I’ve always loved animals. As a child I used to go and sit in the arena section of the Dolphinarium in Brighton delighting at ‘Dolly’ and ‘Baby’ as they performed their routines and dreaming of being a dolphin trainer when I was older. I carried a little book around with me entitled Zoology, which I had picked up at a jumble sale for a few pence. I would carefully study the pictures of all the different species between the pages then proudly deliver various facts from the animal kingdom to anyone polite enough to listen.

As children we had various pets, as you do. She She the cat, Rabby the rabbit, Jimmy the tortoise, Budgie the budgerigar and various goldfish, whenever the fair was in town. Our holidays were taken on a dairy farm in Devon where we got to help Mr Drew, the farmer, herd the cows in for milking, feed the chickens, collect their eggs and cuddle the kittens of the farm cat, of which there always seemed an abundance. I really have always loved and been fascinated by animals, a further demonstration of this is through a recent discovery in the loft. I came across a scrapbook I had lovingly put together, at around the age of 10, making good use of my cutting and sticking skills as I sought my favourite pictures of animals from various magazines and, to my parents’ horror, rather expensive books from the family book collection, so I had them all in one place to muse over.

So if my love for animals was so evident as a child and, I would like to think although now have to doubt, as an adult too why have I eaten them and been part of their suffering for nearly 48 years? Why did I not make the connection earlier? Why did I not realise what they had to go through, their sadness, their pain? Why did I profess to love animals but do nothing to prevent the cruelty beset upon them?

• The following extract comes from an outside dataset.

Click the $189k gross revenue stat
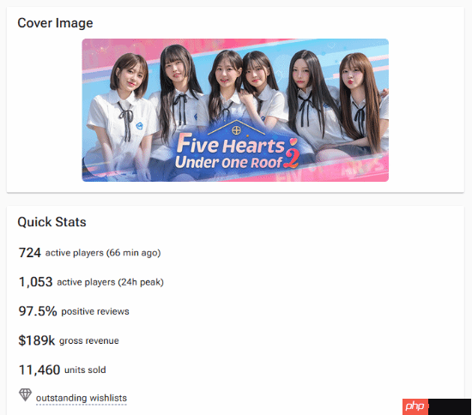Viewport: 472px width, 415px height. pos(69,340)
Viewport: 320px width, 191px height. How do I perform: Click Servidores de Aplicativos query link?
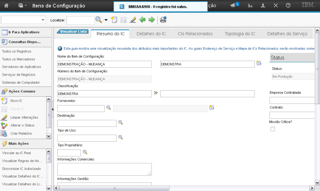tap(21, 67)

Recently, I revisited the Brighton Dolphinarium, which is now the Sealife Centre. When I arrived at the area where I used to sit as a child I was struck at how small and pond like it was. The last dolphins to have been captive at the aquarium were ‘Missy’ and ‘Silver’ who were released in to the Caribbean Sea in 1991 as part of the controversial ‘Into the Blue’ project. I remember the reporting of it at the time and feeling glad they were to experience their natural habitat and no longer perform for their dinner, despite the fact I had enjoyed watching them so much as a child. As I sat that day, in the cold light of adulthood reminiscing about my Saturday mornings as a child, my mind also wandered back to those dairy farm holidays in Devon. I always wondered why the baby calves were kept in a darkened barn away from their mothers. I remember feeling sad and asking why that was but I don’t remember being told they were taken away from their mums so we could have the milk meant for them and their fate, as babies, was to live their short lives in the dark so their meat was pale and tender as this would produce the best veal. I’m not sure I would have believed the truth had I been told then or what I would have done with this information had it been provided but, now I feel at least I would have been told the truth and that seed of truth, whether it germinated then or some years later, was the truth. Its difficult to make decisions on how to live your life when you are not afforded, or trusted with, the truth. If we owe animals anything at all it is this: if we are to consume their lives, their bodies, their being then lets make sure those who do, know the truth of what that consumption involves.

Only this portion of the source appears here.